### Tarea a realizar
Indica cuántas líneas de los registros contienen la cadena "field". Responde solo con el número.

╔══

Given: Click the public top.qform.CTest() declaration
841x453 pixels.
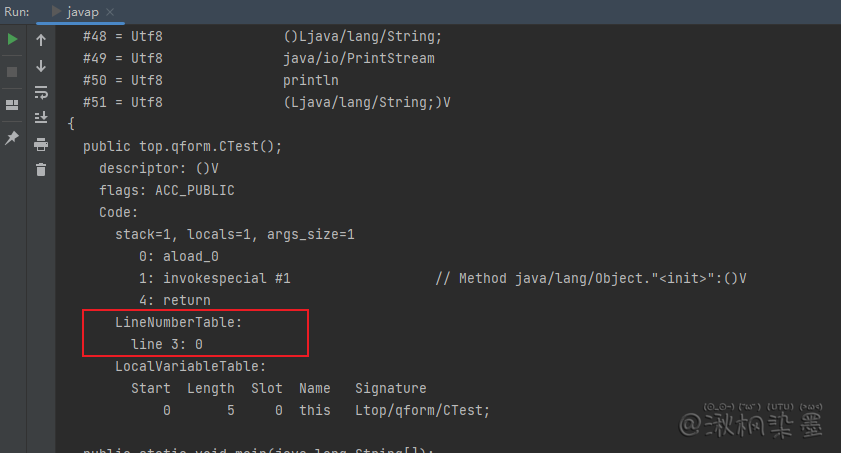Looking at the screenshot, I should click(x=183, y=146).
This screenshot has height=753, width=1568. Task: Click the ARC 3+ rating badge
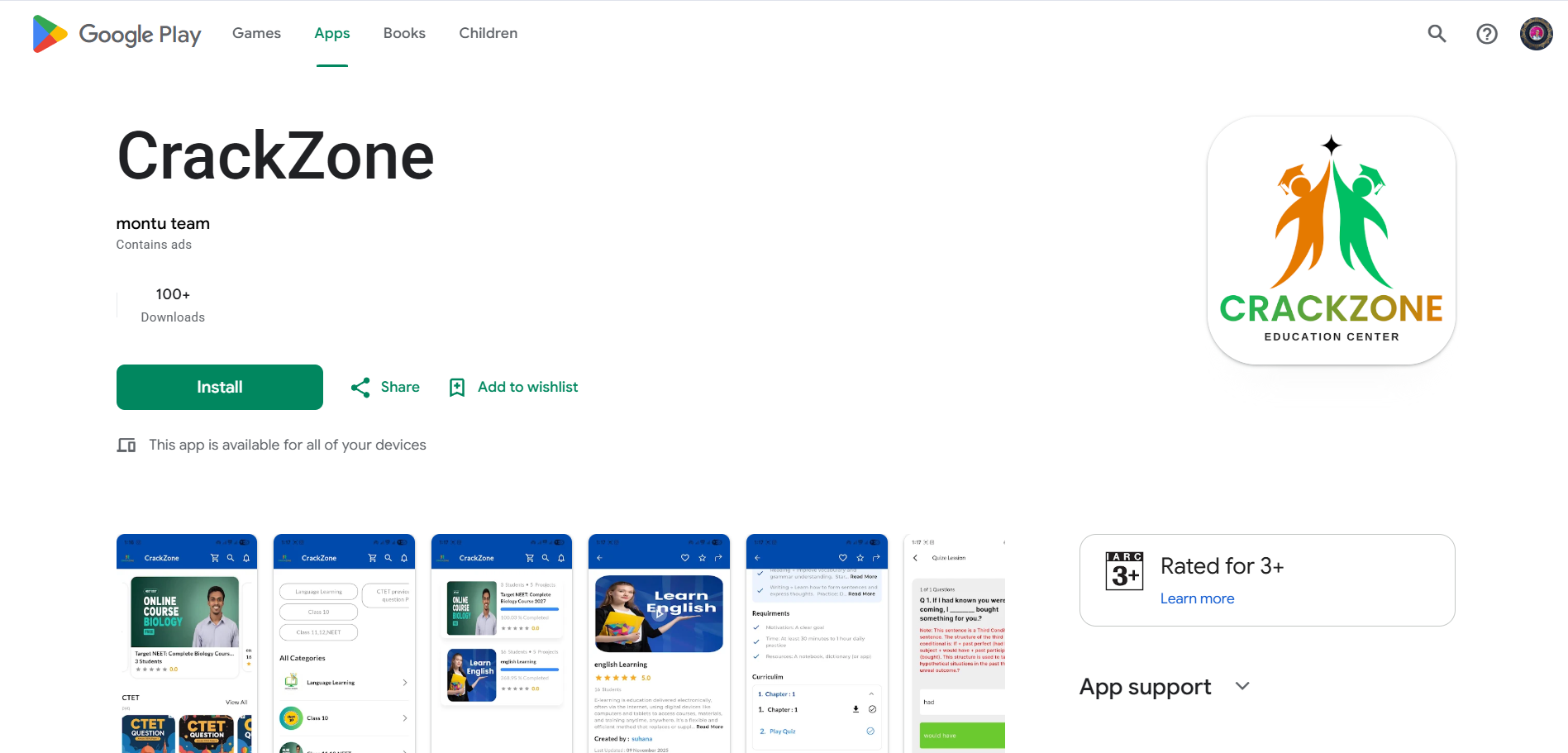1124,571
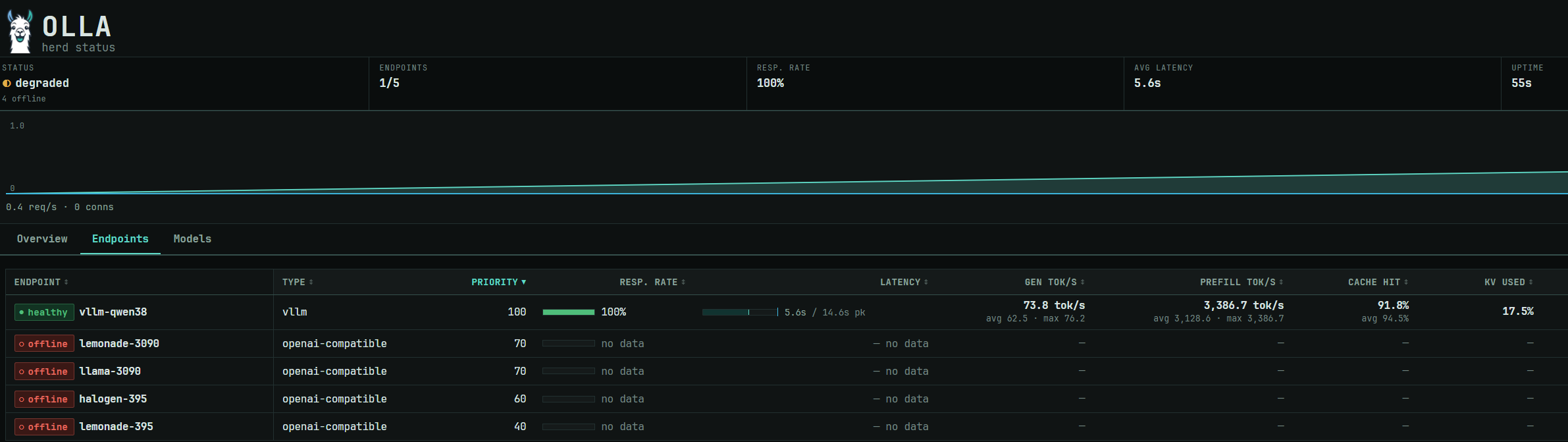Click the offline badge for lemonade-3090
The image size is (1568, 442).
44,344
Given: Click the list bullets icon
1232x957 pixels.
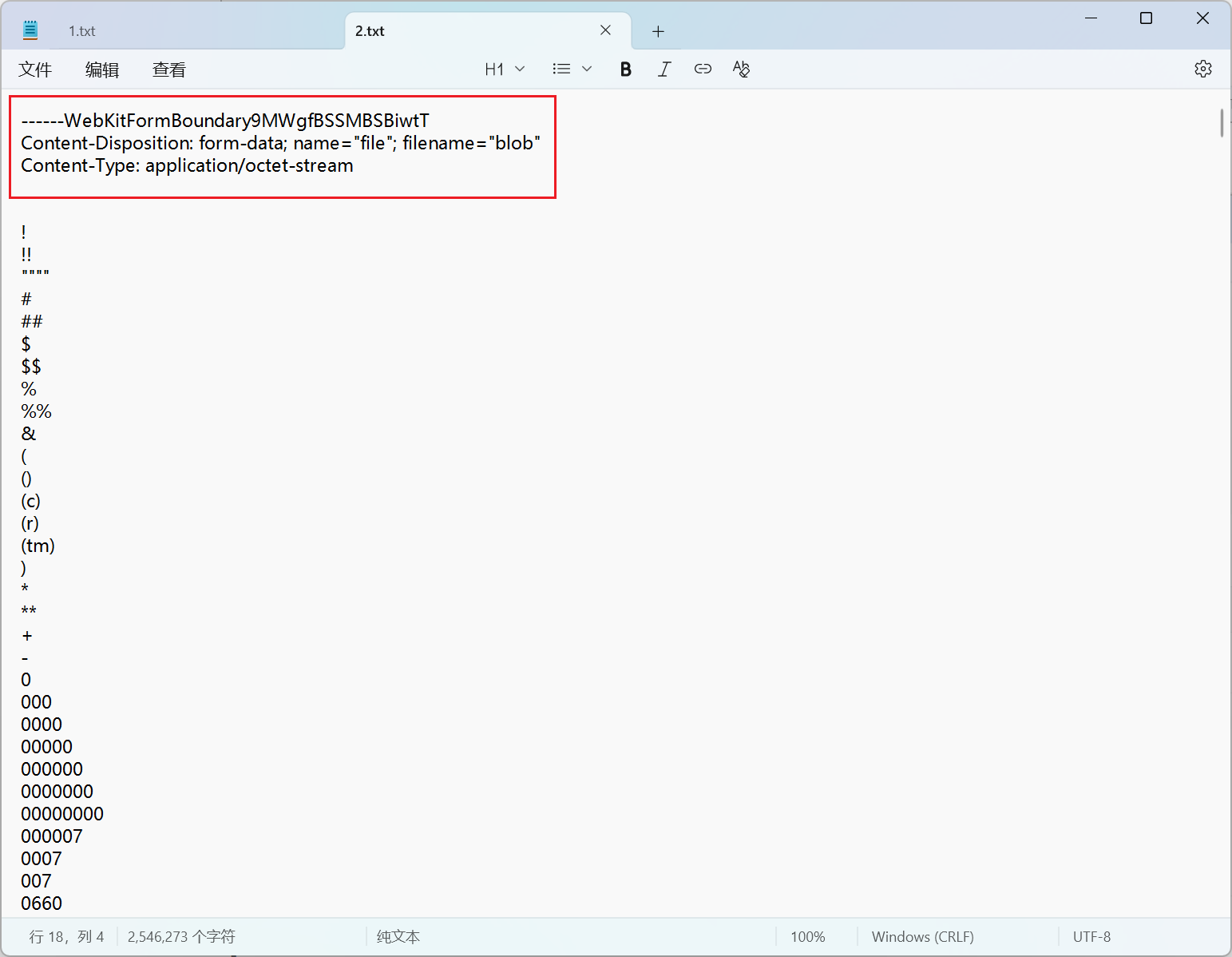Looking at the screenshot, I should click(561, 69).
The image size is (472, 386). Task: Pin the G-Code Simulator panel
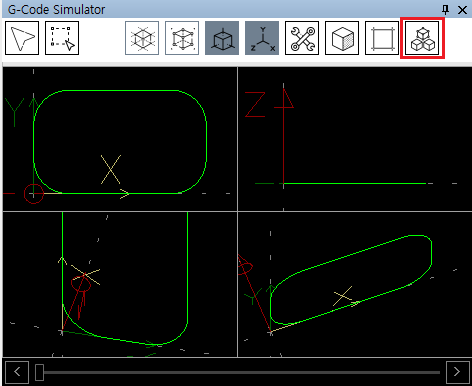click(445, 10)
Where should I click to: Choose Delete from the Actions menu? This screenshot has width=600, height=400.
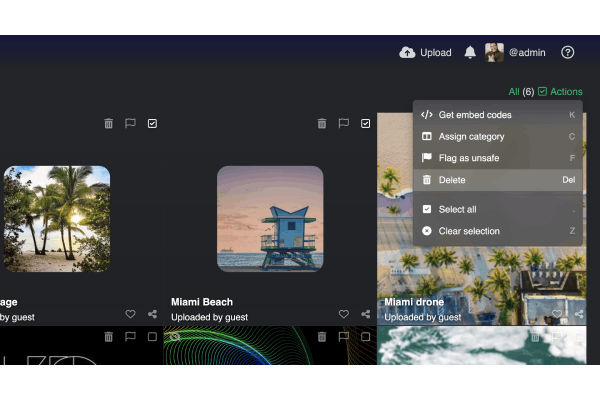[452, 180]

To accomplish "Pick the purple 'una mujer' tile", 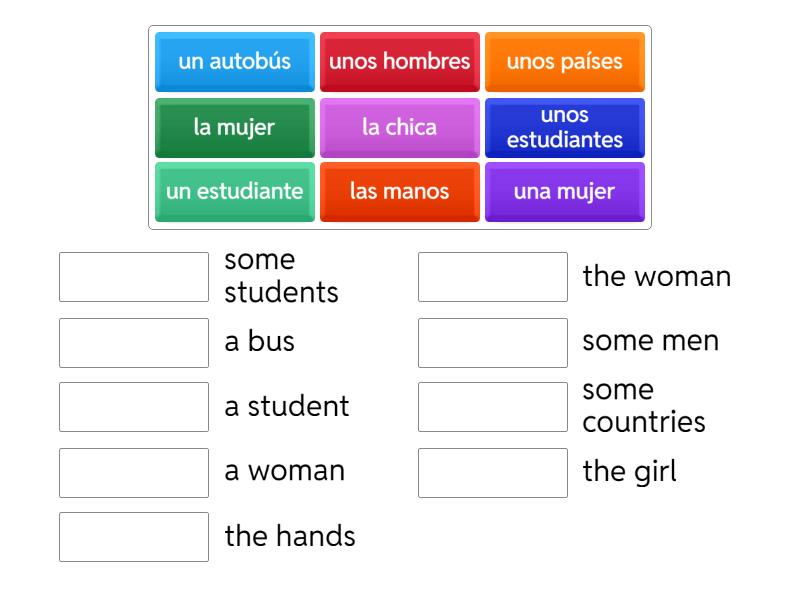I will click(x=565, y=191).
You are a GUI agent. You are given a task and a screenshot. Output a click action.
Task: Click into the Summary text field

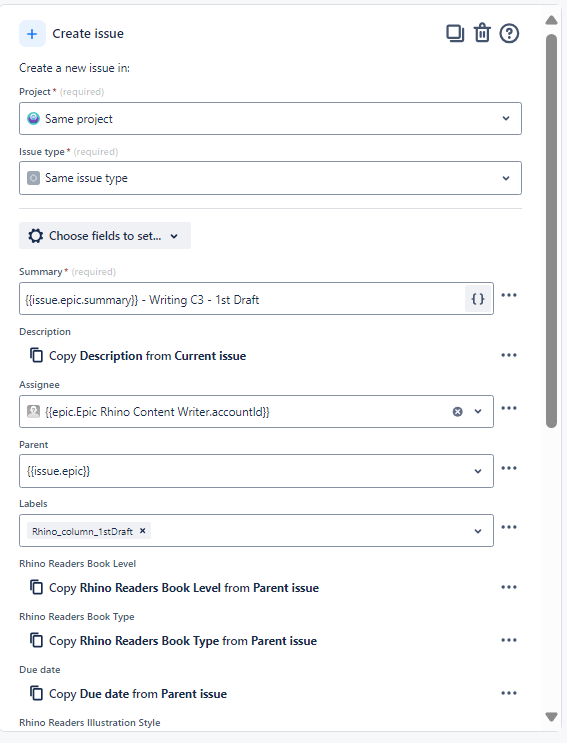242,299
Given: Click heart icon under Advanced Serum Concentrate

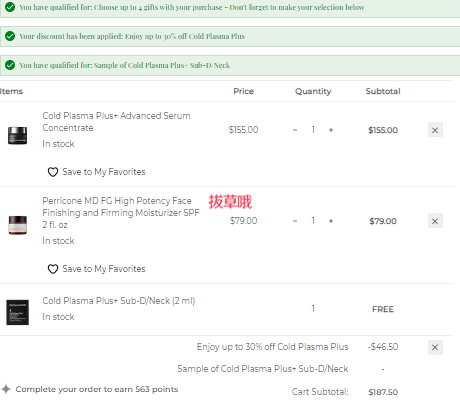Looking at the screenshot, I should pos(53,172).
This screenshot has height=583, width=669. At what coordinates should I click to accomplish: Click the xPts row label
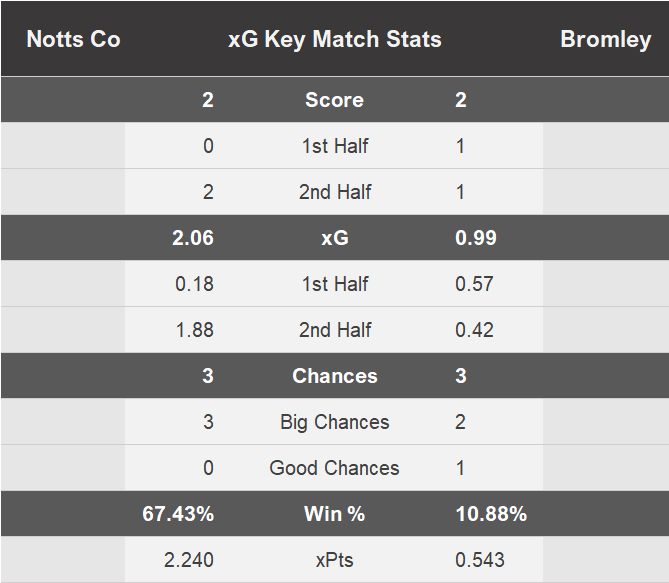tap(334, 560)

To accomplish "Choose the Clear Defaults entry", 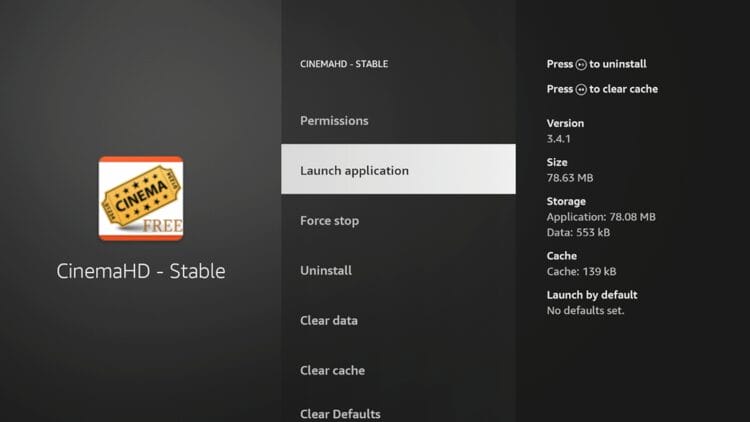I will click(340, 414).
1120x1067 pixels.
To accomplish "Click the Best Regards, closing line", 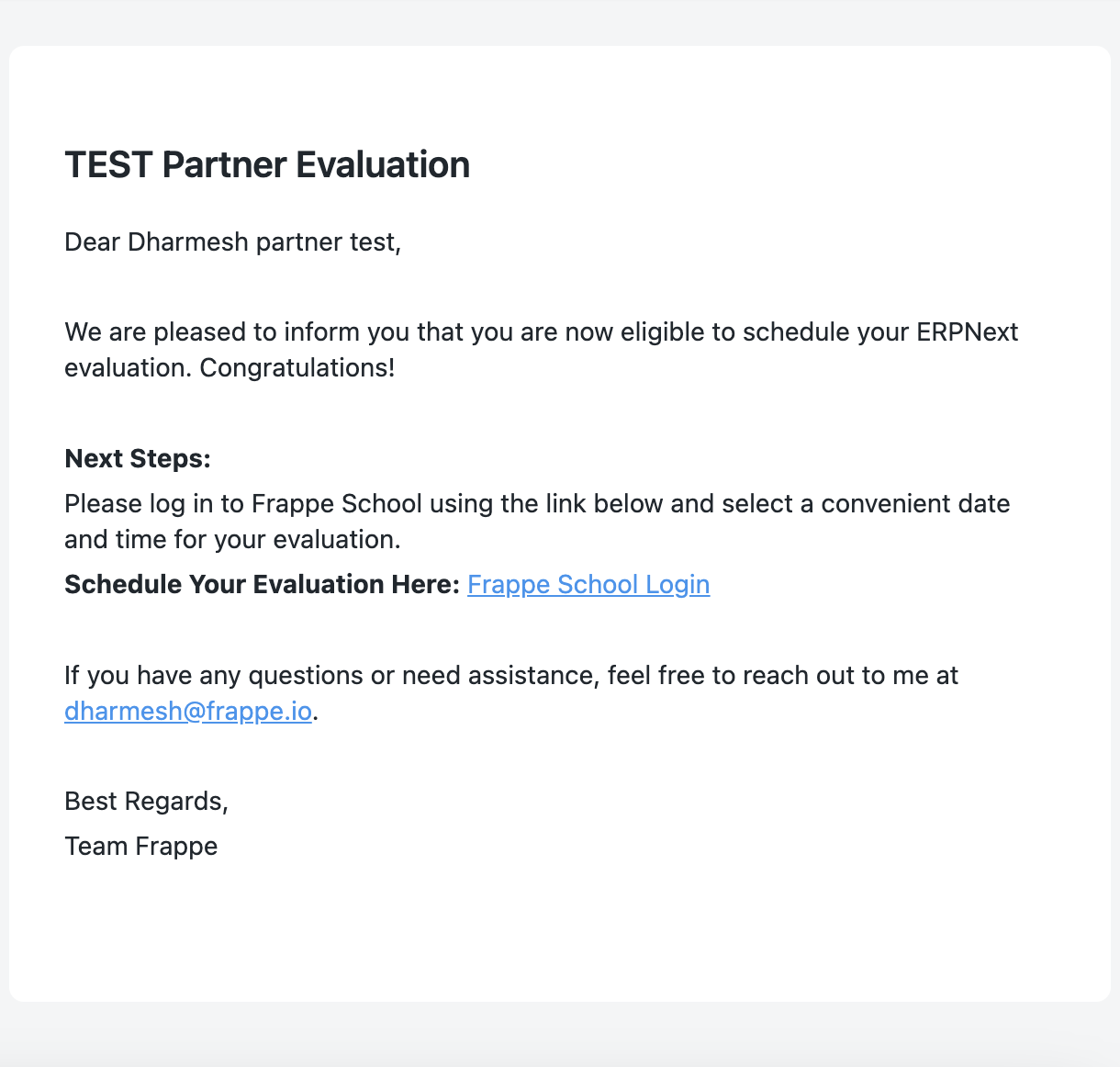I will pos(147,802).
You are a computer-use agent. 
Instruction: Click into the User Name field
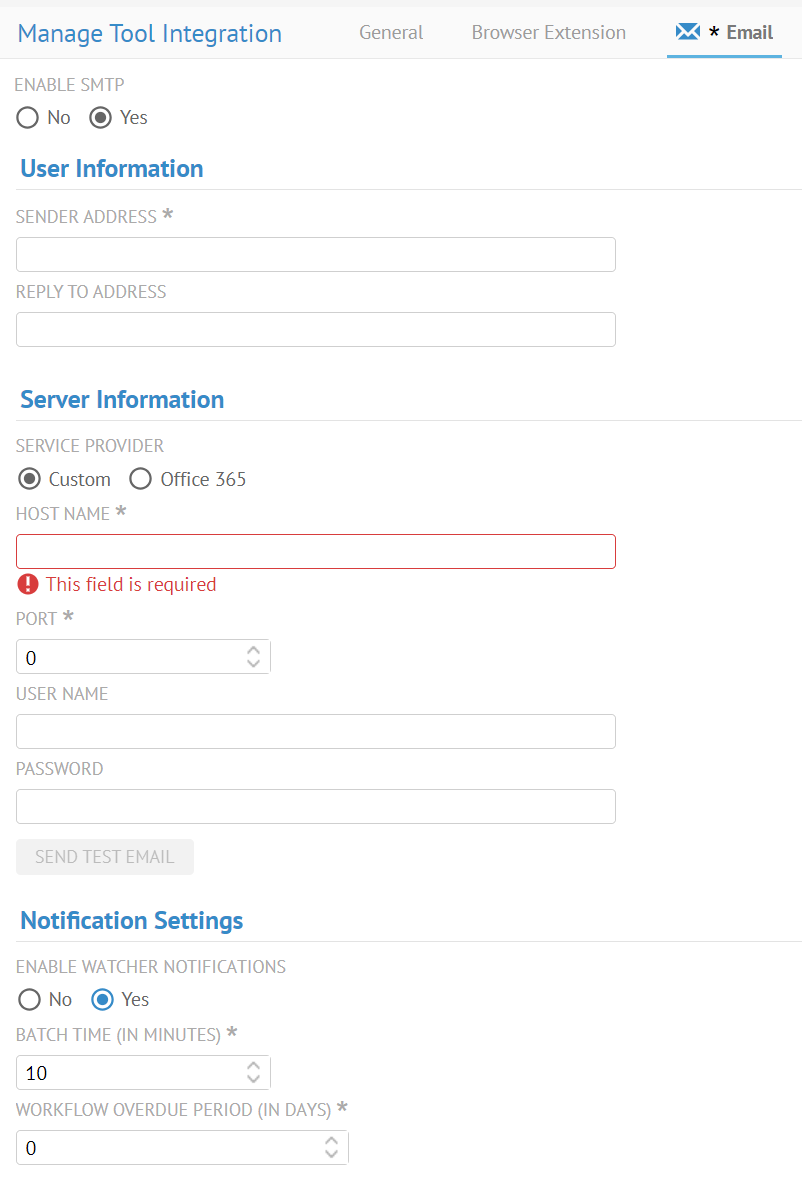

╚══

### Resultado final
2